→ Collected data:
===============

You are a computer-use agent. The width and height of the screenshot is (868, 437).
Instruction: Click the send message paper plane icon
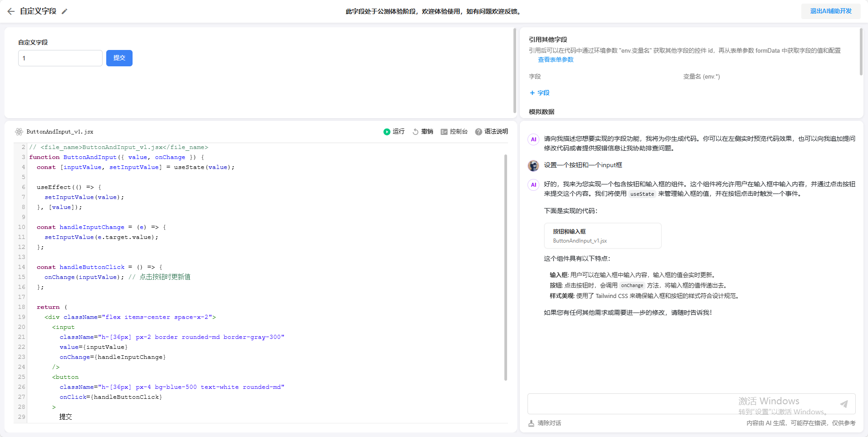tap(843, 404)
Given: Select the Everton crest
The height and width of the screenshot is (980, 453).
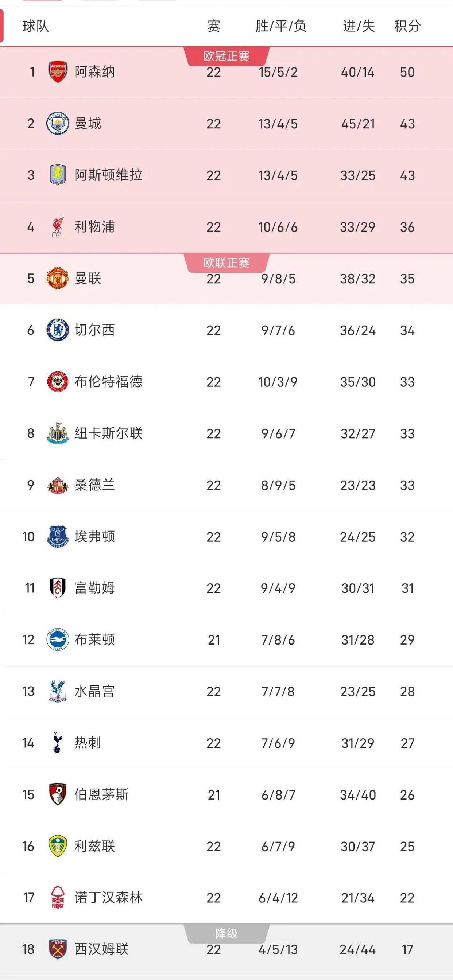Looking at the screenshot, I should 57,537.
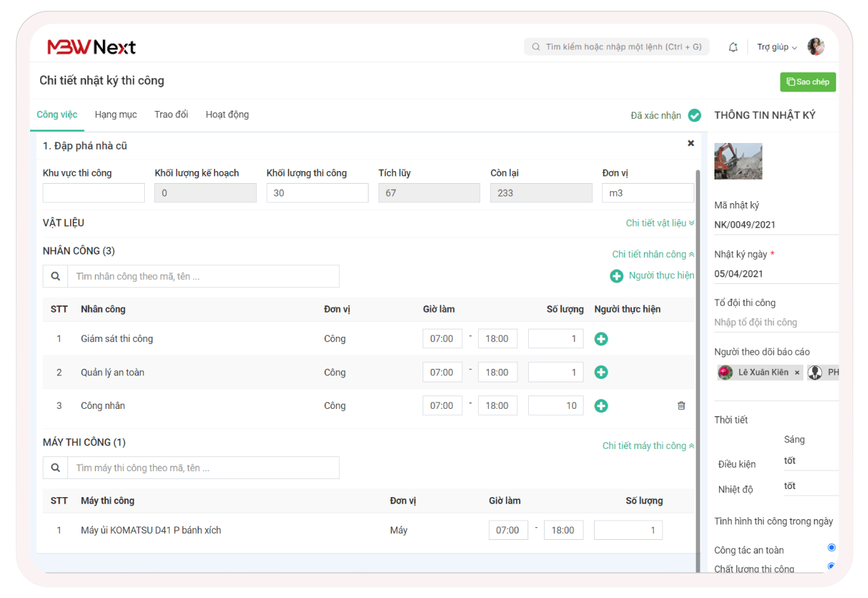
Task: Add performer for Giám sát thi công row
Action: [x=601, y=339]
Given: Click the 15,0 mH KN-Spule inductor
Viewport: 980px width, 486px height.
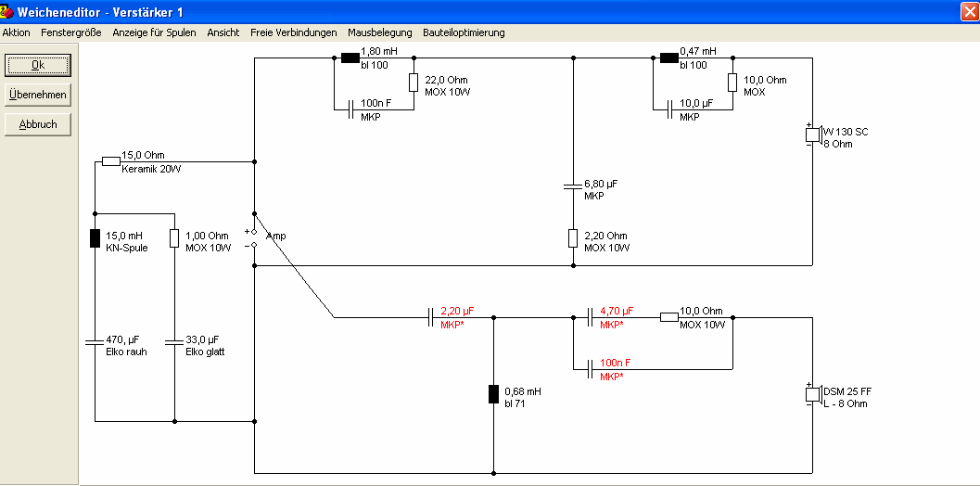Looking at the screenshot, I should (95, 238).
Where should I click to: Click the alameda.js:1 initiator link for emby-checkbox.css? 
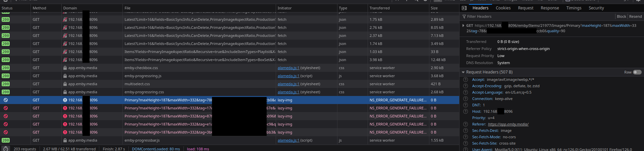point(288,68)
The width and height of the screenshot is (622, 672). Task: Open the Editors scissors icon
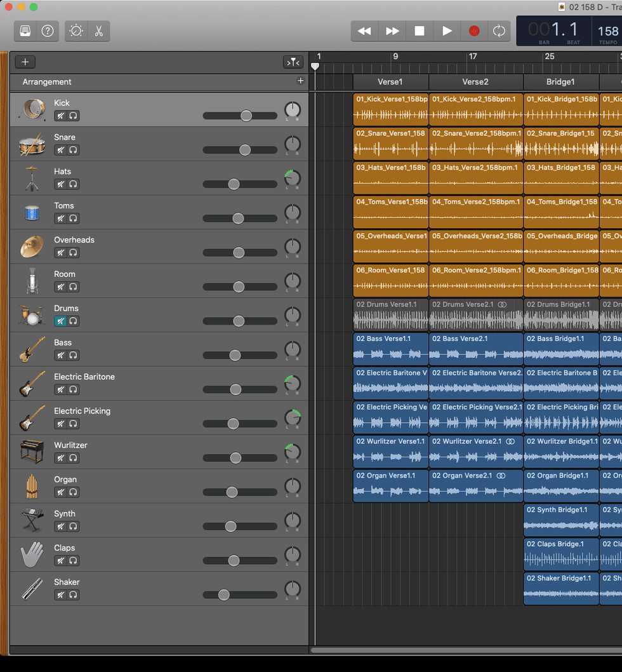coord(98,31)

===============

→ Exercise goal: Please repeat the data verbatim and leave the pictures out of your copy.

→ Response for this exercise:
You are a computer-use agent. The width and height of the screenshot is (868, 437).
Instruction: Click the send message paper plane icon
tap(843, 404)
Given: Select the Everton crest
The height and width of the screenshot is (980, 453).
Looking at the screenshot, I should 57,537.
Task: Add performer for Giám sát thi công row
Action: [x=601, y=339]
Given: Click the 15,0 mH KN-Spule inductor
Viewport: 980px width, 486px height.
Looking at the screenshot, I should (95, 238).
Where should I click to: Click the alameda.js:1 initiator link for emby-checkbox.css? 
point(288,68)
The width and height of the screenshot is (622, 672). Task: Open the Editors scissors icon
coord(98,31)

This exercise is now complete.